An immersion in the streams of consciousness of wild and farmed animals

The Bone VR

Eine Virtual Reality Experience

The salmon is revered as a mythical creature in many cultures due to its long migrations through seas and rivers. But it is also one of the most popular food fish in the world, and the farmed salmon industry is a rapidly growing economic sector.

Salmon farms are mass livestock facilities, designed for maximum efficiency right down to the farmed salmon themselves, which are also genetically manipulated. These breeding farms raise a number of environmental and ethical concerns.

And how does it affect an animal that by nature is designed for such a unique rhythm of life and long journeys when it is subjected to the monotonous, constricted, purely efficiency-driven operation of a breeding facility?

This was the inspiration for The Bone: it puts us in the headspace of a salmon and allows us to immerse ourselves in the streams of consciousness of wild and farmed salmon and their very different living conditions. The research and reflections of the eco-philosopher and salmon expert Martin Lee-Müller provide the basis for the narrative exploration of the consciousness of wild and farmed salmon.

In collaboration with the artist Michelle-Marie Letelier, the Interactive Media Foundation has translated this narrative into a virtual reality experience, thereby also drawing attention to the alienation of humans from nature.

Supplied records >>
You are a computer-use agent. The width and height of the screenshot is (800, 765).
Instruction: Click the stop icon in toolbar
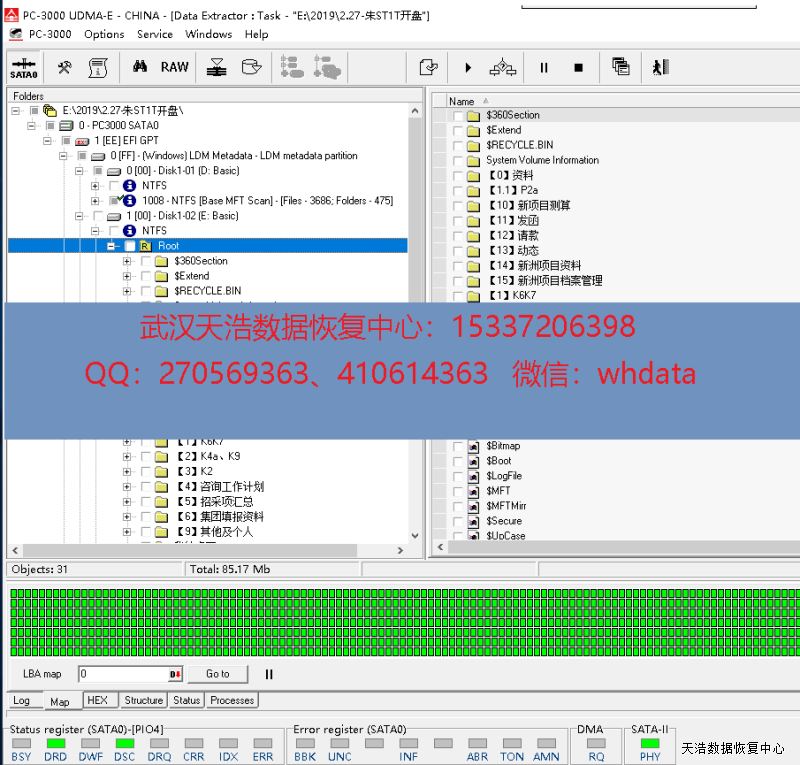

...

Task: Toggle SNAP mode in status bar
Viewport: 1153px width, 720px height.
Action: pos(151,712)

Exercise set >>
A: Duplicate the part of the text about The Bone from "And how does" to "and farmed salmon.".
B: In the text about The Bone, which artist worked with the Interactive Media Foundation to turn the narrative into a virtual reality experience?

Results by task >>
A:
And how does it affect an animal that by nature is designed for such a unique rhythm of life and long journeys when it is subjected to the monotonous, constricted, purely efficiency-driven operation of a breeding facility?

This was the inspiration for The Bone: it puts us in the headspace of a salmon and allows us to immerse ourselves in the streams of consciousness of wild and farmed salmon and their very different living conditions. The research and reflections of the eco-philosopher and salmon expert Martin Lee-Müller provide the basis for the narrative exploration of the consciousness of wild and farmed salmon.

B: Michelle-Marie Letelier